Descriptions, Reviews, Etc.
Publisher Description:

Time-to-event data are ubiquitous in fields such as medicine, biology, demography, sociology, economics and reliability theory. Recently, a need to analyze more complex event histories has emerged. Examples are individuals that move among several states, frailty that makes some units fail before others, internal time-dependent covariates, and the estimation of causal effects from observational data.

The aim of this book is to bridge the gap between standard textbook models and a range of models where the dynamic structure of the data manifests itself fully. The common denominator of such models is stochastic processes. The authors show how counting processes, martingales, and stochastic integrals fit very nicely with censored data. Beginning with standard analyses such as Kaplan-Meier plots and Cox regression, the presentation progresses to the additive hazard model and recurrent event data. Stochastic processes are also used as natural models for individual frailty; they allow sensible interpretations of a number of surprising artifacts seen in population data.

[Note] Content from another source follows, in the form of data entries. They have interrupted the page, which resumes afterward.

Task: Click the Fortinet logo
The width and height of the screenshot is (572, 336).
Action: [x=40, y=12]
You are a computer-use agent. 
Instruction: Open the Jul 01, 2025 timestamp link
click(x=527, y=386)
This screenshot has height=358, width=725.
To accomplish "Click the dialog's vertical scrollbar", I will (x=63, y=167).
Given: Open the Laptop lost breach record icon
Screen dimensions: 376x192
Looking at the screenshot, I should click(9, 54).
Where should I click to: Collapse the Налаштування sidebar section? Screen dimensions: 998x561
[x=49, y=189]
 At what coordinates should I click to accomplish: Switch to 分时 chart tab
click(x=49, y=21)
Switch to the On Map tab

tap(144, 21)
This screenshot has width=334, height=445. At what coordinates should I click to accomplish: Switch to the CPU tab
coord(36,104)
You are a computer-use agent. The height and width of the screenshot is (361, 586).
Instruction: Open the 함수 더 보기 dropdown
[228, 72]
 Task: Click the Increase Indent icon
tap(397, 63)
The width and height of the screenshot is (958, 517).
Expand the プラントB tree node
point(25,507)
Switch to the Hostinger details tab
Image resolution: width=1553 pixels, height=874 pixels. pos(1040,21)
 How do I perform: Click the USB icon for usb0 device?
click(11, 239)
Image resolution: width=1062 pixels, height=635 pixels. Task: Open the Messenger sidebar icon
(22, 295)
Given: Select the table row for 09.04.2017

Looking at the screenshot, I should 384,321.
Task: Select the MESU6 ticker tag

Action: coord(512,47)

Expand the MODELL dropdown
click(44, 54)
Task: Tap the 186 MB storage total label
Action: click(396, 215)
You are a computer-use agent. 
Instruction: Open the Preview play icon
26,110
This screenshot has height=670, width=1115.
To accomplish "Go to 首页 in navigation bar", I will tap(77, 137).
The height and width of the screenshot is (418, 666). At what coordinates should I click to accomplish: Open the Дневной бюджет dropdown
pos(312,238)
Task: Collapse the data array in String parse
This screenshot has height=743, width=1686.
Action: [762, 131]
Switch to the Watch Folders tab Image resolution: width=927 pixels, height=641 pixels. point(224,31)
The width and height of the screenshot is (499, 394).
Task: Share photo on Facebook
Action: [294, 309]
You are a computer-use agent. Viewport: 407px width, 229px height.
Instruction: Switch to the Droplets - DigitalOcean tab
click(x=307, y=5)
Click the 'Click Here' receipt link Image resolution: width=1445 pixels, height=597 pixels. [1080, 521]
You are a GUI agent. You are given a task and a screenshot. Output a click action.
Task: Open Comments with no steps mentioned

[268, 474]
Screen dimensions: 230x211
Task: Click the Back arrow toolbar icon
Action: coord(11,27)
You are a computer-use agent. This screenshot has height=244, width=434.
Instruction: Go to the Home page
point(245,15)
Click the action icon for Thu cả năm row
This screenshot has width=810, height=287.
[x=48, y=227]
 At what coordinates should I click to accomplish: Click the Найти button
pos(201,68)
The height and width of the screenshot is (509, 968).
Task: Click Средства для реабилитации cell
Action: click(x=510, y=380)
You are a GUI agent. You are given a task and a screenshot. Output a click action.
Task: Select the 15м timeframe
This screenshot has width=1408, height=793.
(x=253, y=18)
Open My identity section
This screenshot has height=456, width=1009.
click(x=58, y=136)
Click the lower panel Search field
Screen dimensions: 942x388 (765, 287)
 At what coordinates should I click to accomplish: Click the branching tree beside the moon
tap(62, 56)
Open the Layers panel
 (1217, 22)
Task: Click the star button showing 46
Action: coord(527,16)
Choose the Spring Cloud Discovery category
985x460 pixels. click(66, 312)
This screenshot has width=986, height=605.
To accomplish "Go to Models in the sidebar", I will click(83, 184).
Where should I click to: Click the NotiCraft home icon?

The stochastic process framework is naturally connected to causality. The authors show how dynamic path analyses can incorporate many modern causality ideas in a framework that takes the time aspect seriously.

To make the material accessible to the reader, a large number of practical examples, mainly from medicine, are developed in detail. Stochastic processes are introduced in an intuitive and non-technical manner. The book is aimed at investigators who use event history methods and want a better understanding of the statistical concepts. It is suitable as a textbook for graduate courses in statistics and biostatistics.